How big are the lamps in relation to each other?

Why is my globe cloudy?

First, we'll assume that you're referring to the globe of your Lava Lamp. If that is in fact correct, the only reason the globe will become cloudy is if the Lava Lamp has been shaken, stirred, moved, dropped, or caught in an earthquake while the blobs are warm. We're sorry to inform you that this is probably a permanent problem. If this unfortunate event should ever happen to you again, you may be able to save your lamp if you immediately turn it off and let the wax settle to the bottom of the globe and completely cool. Then, turn the lamp on until the wax breaks up and as soon as it begins, shut the lamp off again until it cools. Running the lamp in these short "bursts" may result in a clear lamp.
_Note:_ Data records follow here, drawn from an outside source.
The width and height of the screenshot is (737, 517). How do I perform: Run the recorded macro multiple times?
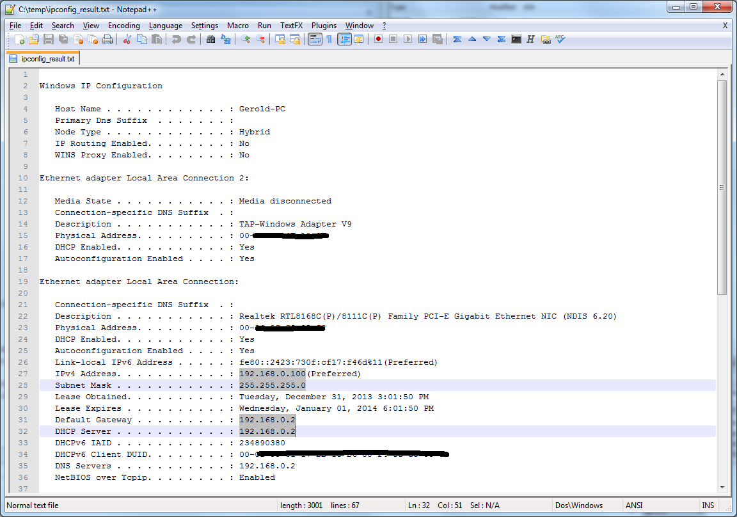click(422, 39)
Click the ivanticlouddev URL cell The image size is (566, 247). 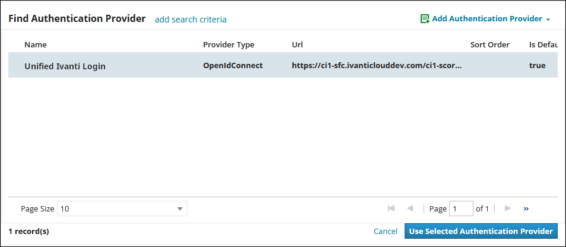click(377, 66)
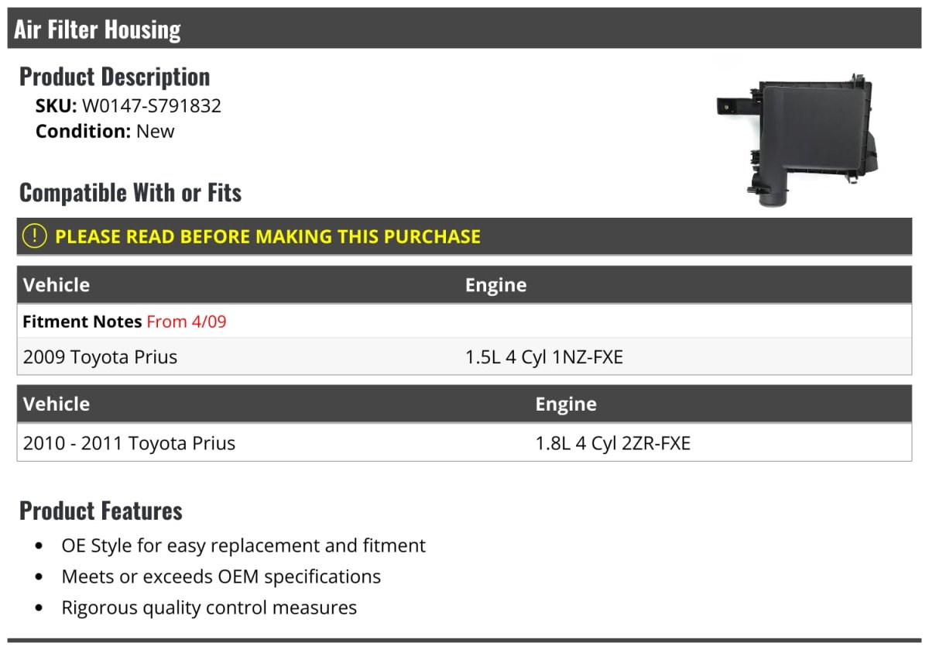Select the Condition: New text
This screenshot has width=929, height=650.
105,131
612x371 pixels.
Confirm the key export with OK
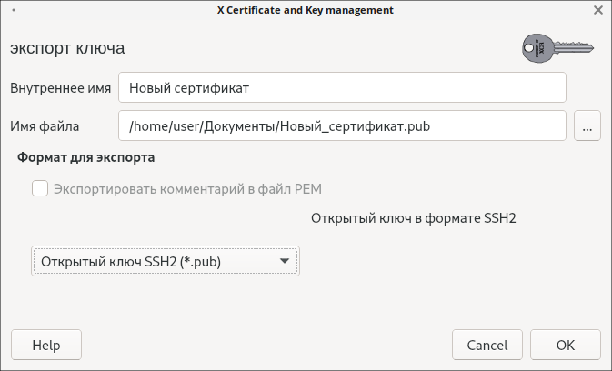click(x=565, y=346)

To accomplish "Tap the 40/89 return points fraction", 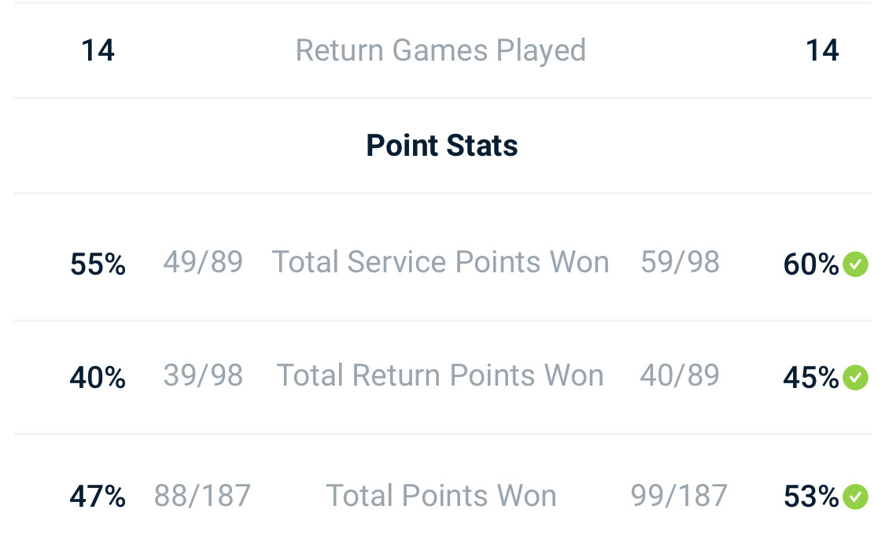I will [x=680, y=375].
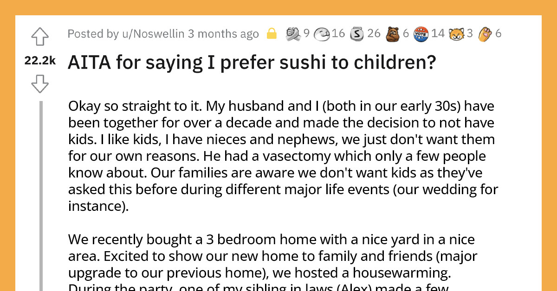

Why do the lava blobs stay as a glob at the bottom of the globe?

The base of your unit may not be getting hot enough, or, conversely, may be getting too hot. (see the Illustrations below) If it isn't moving there are two things to check:
  1. Check your bulb to be sure it isn't burned out.
  2. Be sure not to use the lamp beyond recommended time which results in over heating.

Why do my lava blobs break up into a multitude of little balls?

Each Lava Lamp has its own personality and these formations are often a normal occurrence. This can also be a symptom of the lamp overheating because it has been operating for too long.

Why are there speckles of light on my globe?

Each globe is made of glass and is likely to have manufacturer's marks and bubbles, both of which are normal.

Why does the color of my Lava Lamp change?

Remember back in school when you first learned about color science? You know, yellow and blue make green, red and blue make purple? Well, that’s what’s happening to your Lava Lamp. When you add two or more colors together, they combine and may result in a new color. Since each Lava Lamp is comprised of one or more color combinations, the possibilities are as interesting as they are endless.